Data shown –
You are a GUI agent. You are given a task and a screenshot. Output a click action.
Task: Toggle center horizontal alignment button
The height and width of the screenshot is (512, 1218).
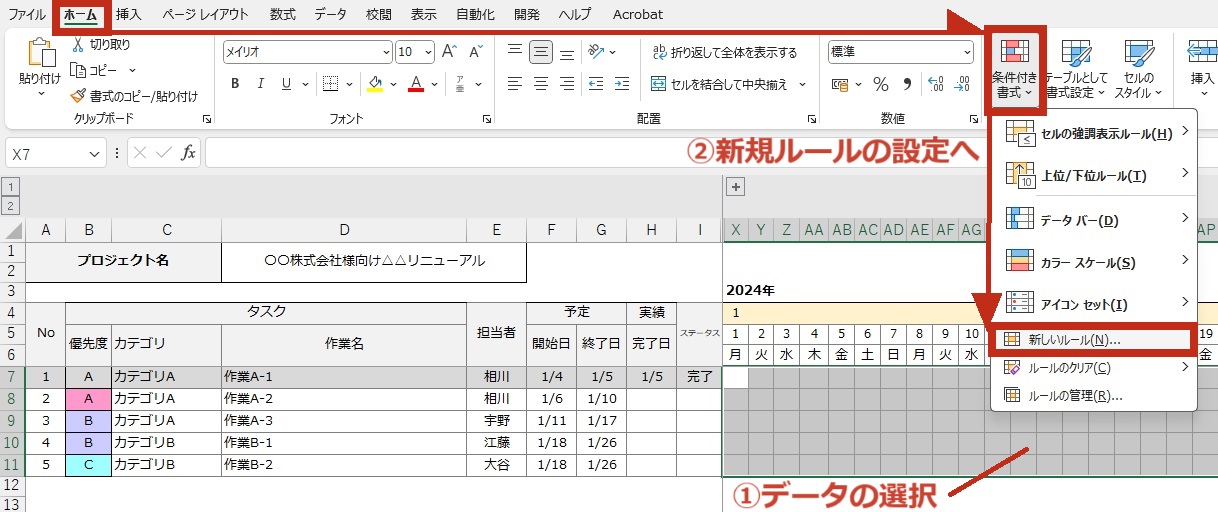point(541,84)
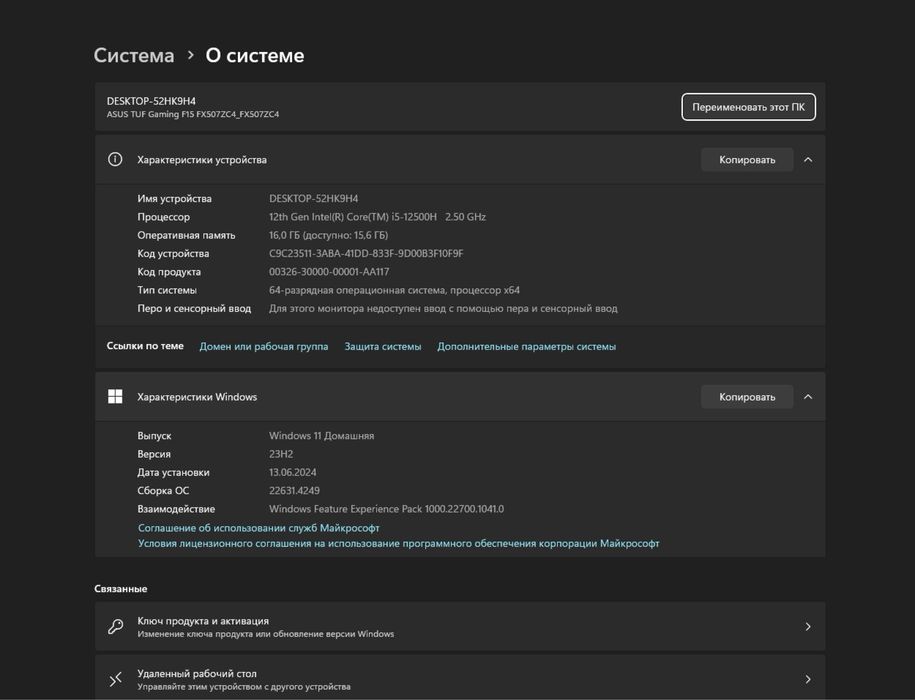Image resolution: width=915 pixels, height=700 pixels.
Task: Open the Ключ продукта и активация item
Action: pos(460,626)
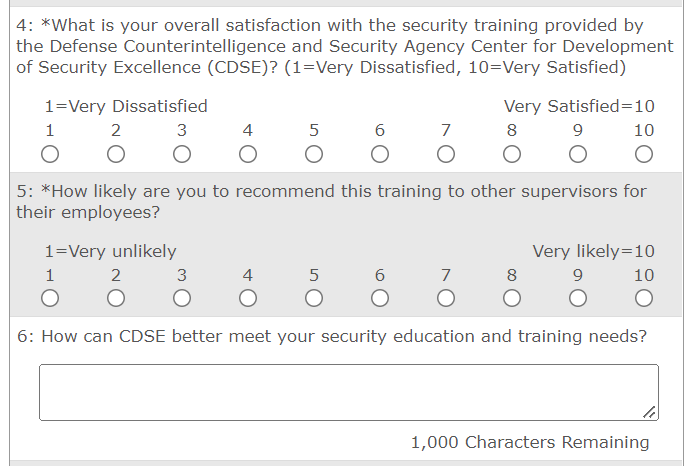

--

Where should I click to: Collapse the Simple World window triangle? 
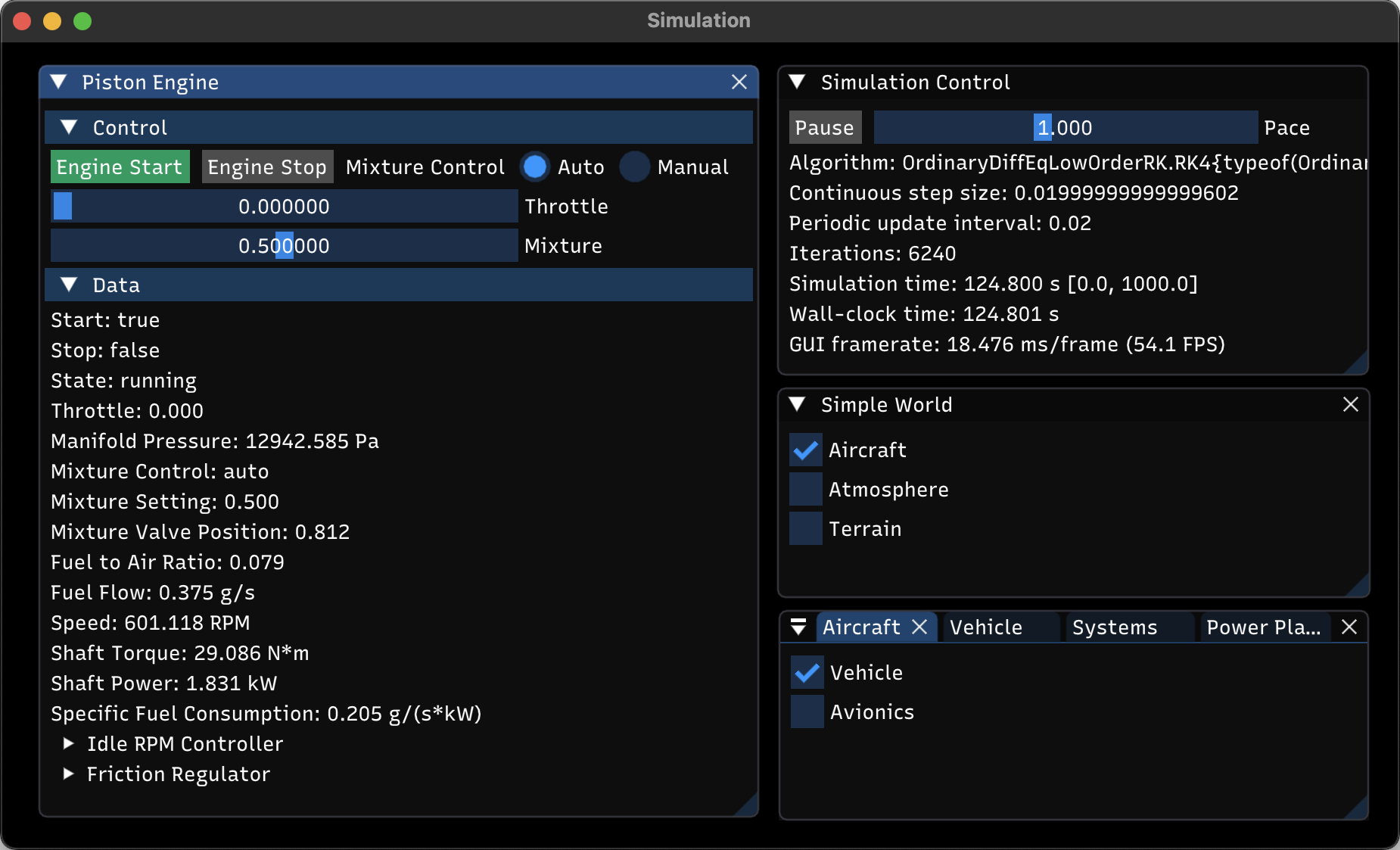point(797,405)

--

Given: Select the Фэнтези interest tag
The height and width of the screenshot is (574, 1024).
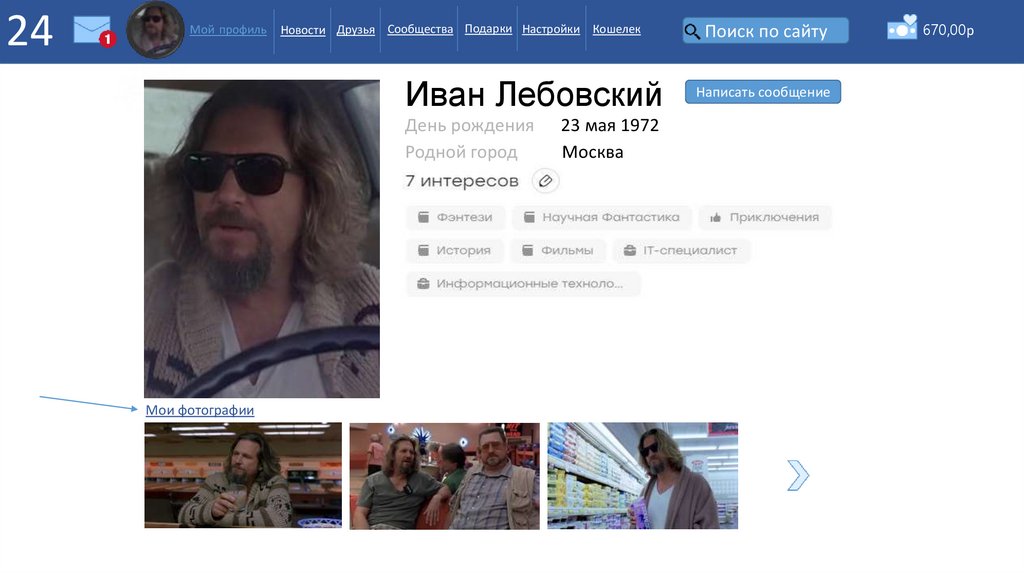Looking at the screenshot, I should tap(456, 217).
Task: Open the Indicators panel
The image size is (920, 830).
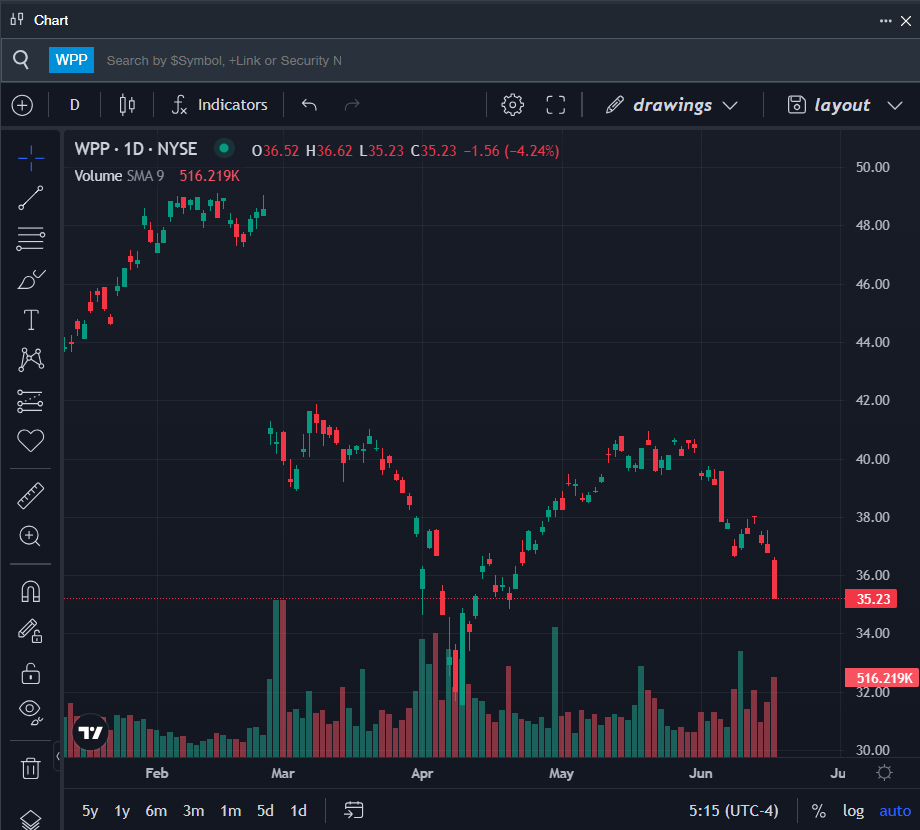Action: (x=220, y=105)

Stated problem – Starting with the line that contains "You are a GUI" and continuing through the line that contains "Action: pos(460,626)", output those records unchanged, with the pictures omitted.

Result below –
You are a GUI agent. You are given a task and a screenshot. Output a click action.
Task: Toggle center horizontal alignment button
The height and width of the screenshot is (512, 1218).
point(541,84)
Image resolution: width=915 pixels, height=700 pixels.
Task: Open the Ключ продукта и активация item
Action: pos(460,626)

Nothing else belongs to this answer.